Build a multi-step AI image pipeline by adding stages — generation, upscaling, inpainting, face restore, and export. The planner orders the stages correctly and estimates total processing time on your hardware. It runs free in your browser on Gera Tools, with nothing uploaded.

Last updated Source: Gera Tools

What is the correct order for these stages?

Generate first, then face-restore the small native face, then upscale the whole image, then inpaint any fixes at the higher resolution, then export. Restoring before upscaling and inpainting last keeps each tool working at the resolution it does best.

Prompt chaining workflows

Great AI images rarely come from a single generation.

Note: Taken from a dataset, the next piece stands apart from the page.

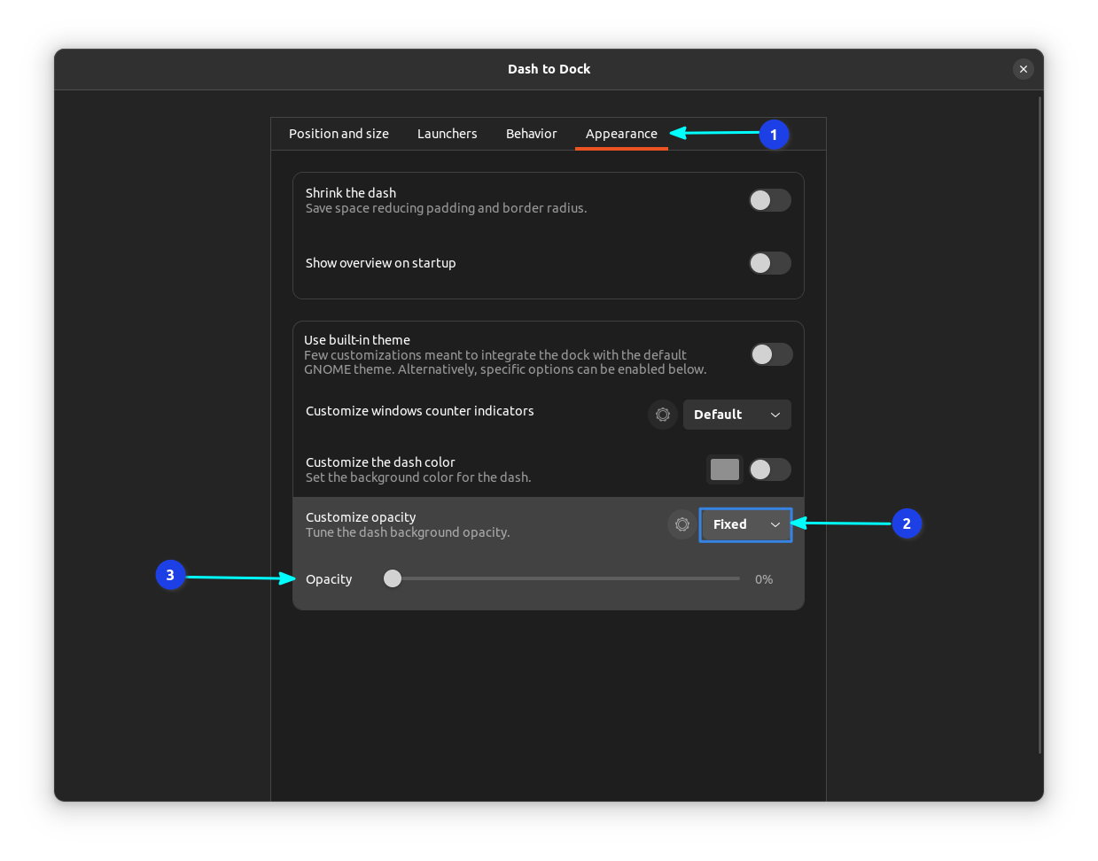Click the gear icon next to Customize opacity
The width and height of the screenshot is (1098, 861).
coord(681,524)
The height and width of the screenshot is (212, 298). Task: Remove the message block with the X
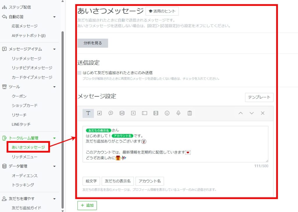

A real pipeline chains stages: generate a base image, restore the face, upscale, inpaint problem areas, then export. Get the order wrong — upscale before face restore, inpaint before upscale — and you fight your own tools. This planner assembles the correct order and estimates the total processing time per image.

How it works

Each stage has a rough per-image cost that scales with your GPU tier. The planner holds the proven execution order and sums only the stages you enable:

generate → face-restore → upscale → inpaint → export
total_time = Σ stage_time(enabled stages, gpu)

Generation and upscaling dominate the budget; export is effectively free. Running face restore on the small native face (before upscaling) and inpainting at the final resolution (after upscaling) is what keeps quality high.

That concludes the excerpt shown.